Business Continuity Planning (BCP) – The Overlooked Control
Our Enterprise Security Risk Assessment often reveals that organizations overlook or give lip service to a critical aspect of Cybersecurity – the Business Continuity Plan. A complete and comprehensive BCP is a direct or implied requirement of many compliance directives (HIPAA, PCI-DSS, FICA…) and is a critical part of most security and governance frameworks include the NIST Cybersecurity Framework and COBIT 5.

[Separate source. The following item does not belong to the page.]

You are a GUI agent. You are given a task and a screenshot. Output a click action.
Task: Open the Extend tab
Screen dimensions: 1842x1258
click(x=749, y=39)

Business Continuity Planning is an enterprise-wide project that is used to create and validate a plan for how an organization will recover and restore partially or completely interrupted critical functions within a predetermined time after a disaster or extended disruption. Incidents include disasters such as building fires, hurricanes, floods, disease pandemics or terrorist attacks. A completed business continuity plan results in a formal document available for reference before, during, or after an incident has occurred. Its purpose is to reduce adverse stakeholder impacts determined by both the disruption’s scope of whom and how it affects and the duration of the incident.
The BCP is driven by an organization’s mission or function. The goal of business continuity planning is to allow an organization to continue functioning during an incident that significantly disrupts normal business operations. Though IT and Data Security play a critical role in BCP; it is not the sole responsibility of IT personnel, it should involve the entire organization. To produce a business continuity plan that accurately addresses the operational requirements of the organization, input is required from all departments. This input can be obtained through a business impact analysis that engages management across multiple departments.

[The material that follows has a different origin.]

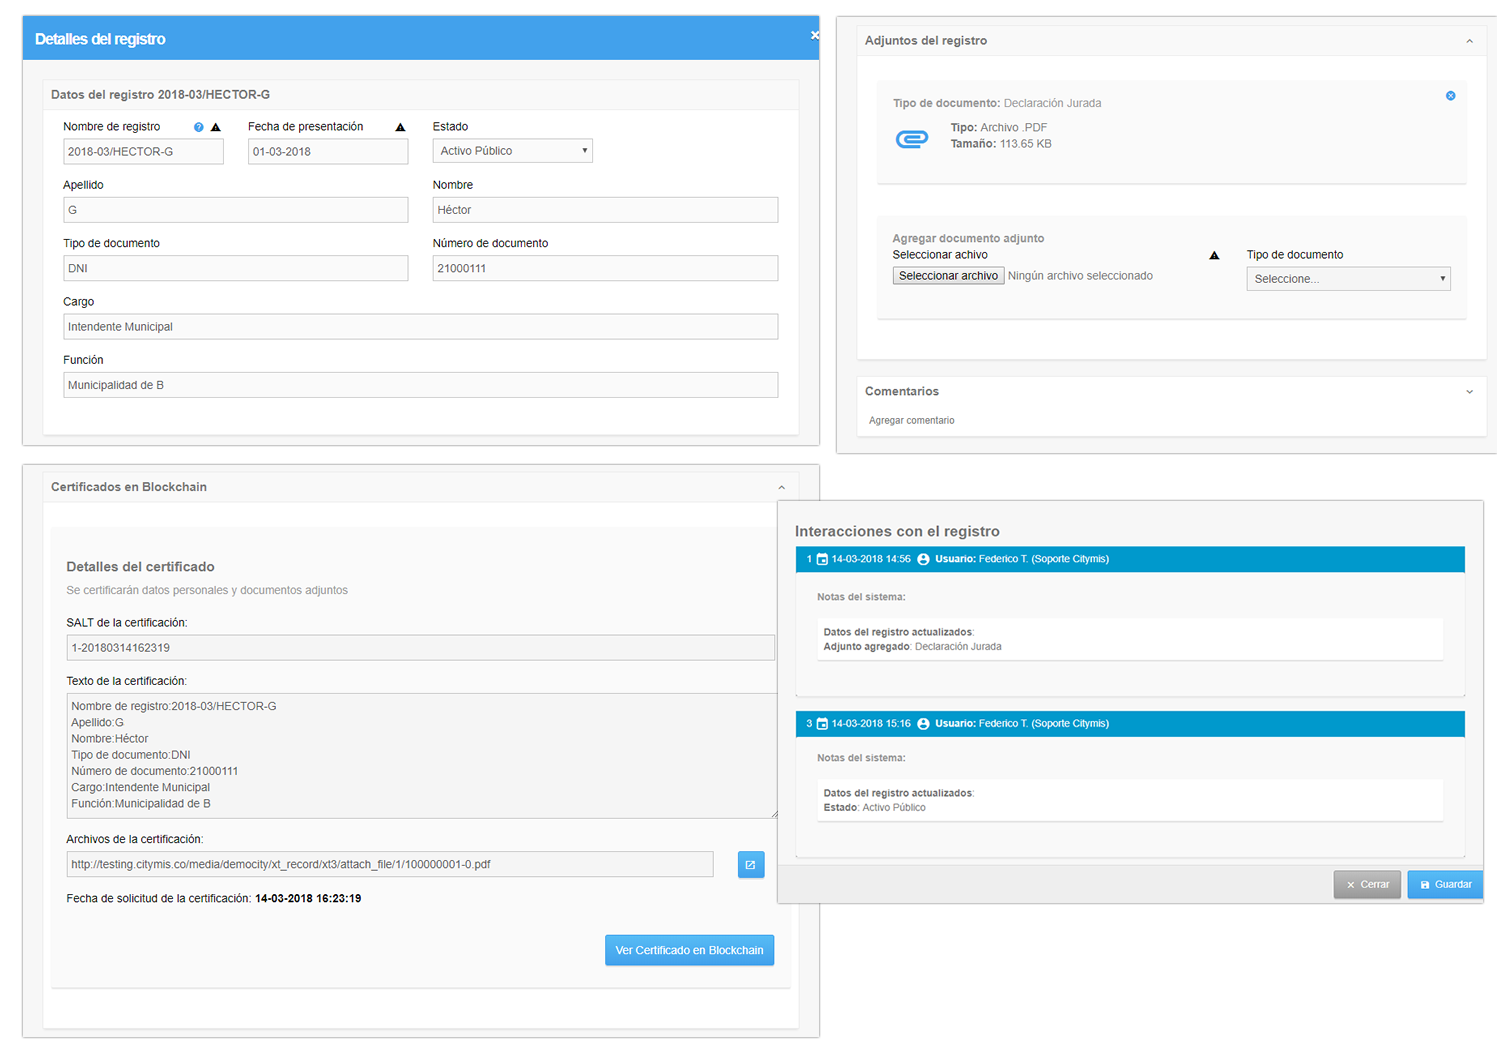Expand the Comentarios section
The height and width of the screenshot is (1054, 1497).
click(x=1469, y=392)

There are several approaches to determining criticality of business processes. Factors that should be included are impacts on health, life, and safety; financial impacts; and regulatory requirements, such as protection of and access to credit card information. Departmental input often reveals dependencies among systems that may otherwise be missed. It also identifies the processes and resources that are most important to each department and which ones they can function without for a period of time.
Though the process of creating a BCP can be daunting, it is critical that all organizations plan and practice for both natural (fire, earthquake, hurricane) and manmade (ransomware, virus, sabotage or accident) disasters. A complete and comprehensive BCP reduces recovery time, increases shareholder confidence (including customers) and meets many regulatory requirements.